Andritsos et al. All patients were evaluated with the Cybex ergometer in terms of elbow flexion–extension and supination–pronation in both upper extremities for one and three repetitions, respectively. No statistically important differences were observed in the above measurements.

Discussion Distal biceps tendon rupture is a relatively rare in the general population, with a small increase in people with athletic interference. Regarding the etiology of the rupture, some authors state that this is due to a spur at the insertion of the muscle or even attributed to an anatomic abnormality or synovitis, leading to erosion and eventually tearing of the insertional tendon.3,4 Some other authors attribute the rupture to low arterial flow at the tendon near its insertion into the radial groove.4 There has been research regarding the operative treatment of the biceps rupture such as the use of one or two incisions, with two incisions being more unsatisfactory due to loss of forearm rotation,10–12 anatomic or nonanatomic restoration of the ruptured tendon,13 and lastly the kind of materials (osseous sutures, anchors, or Endobutton) that should be used for the restoration of the ruptured tendon to its previous condition.11,13–16 In general, fixation through bone tunnels is thought to provide repair strength approximately equal— if not greater—to that of the native biceps’ attachment. While in some studies Endobutton-type devices seem to provide stronger initial repair, 10 suture anchor techniques—in most studies—present inferior biomechanical properties.13,14 On the other hand, interference screws alone seem to be weaker than other techniques but, apparently, they recreate native load and stiffness.15,17 More recently, the use of hybrid fixation, such as the fixation with both a button-type device and an interference screw, has given some promising results regarding the initial fixation strength and the gap formation.18 Toward this direction, we tested a new hybrid fixation technique using a suture anchor and a bone tunnel (pullout technique) simultaneously. There is a number of studies that favor the one or the other technique. The vast majority of them is being held in cadavers and uses the load to failure either by loading the upper extremity to fail or by testing failure with cyclic loading. The different part in our study is the fact that is being held in living humans, so it was not possible to measure the failure limit. That’s the purpose of introducing additional measurements to evaluate the total functionality of the repaired upper limb. All of our participants returned to full duty, as they were preinjured, and they experienced great self-confidence in training and practicing sports.

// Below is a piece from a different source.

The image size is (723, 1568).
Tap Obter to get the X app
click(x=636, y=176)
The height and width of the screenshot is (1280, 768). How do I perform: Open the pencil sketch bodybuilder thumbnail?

Conclusion Distal biceps tendon rupture is a rare injury, with an increased incidence reported among people practicing

5 sports. According to some authors, there is usually an anatomic predisposition in some people leading to the development of distal biceps tendon rupture. Research are being performed, with a focus on achieving an optimal treatment of distal biceps tendon rupture. Studies have been conducted regarding the best treatment of distal biceps tendon rupture, such as the use of one or two incisions,4 anatomic or nonanatomic restoration of the ruptured tendon, and the kind of materials that should be used.11,13–16 Research is focused on measuring parameters in cadavers, usually the load to failure. Our study was conducted in humans, making it impossible to measure the load to failure. Apart from that, we believe that our study is closer to in vivo simulation of reality. All our participants returned to full duty, as they were before the injury, and experienced great selfconfidence in training and practicing sports. Declaration of conflicting interests The author(s) declared no potential conflicts of interest with respect to the research, authorship, and/or publication of this article.

Funding The author(s) received no financial support for the research, authorship, and/or publication of this article.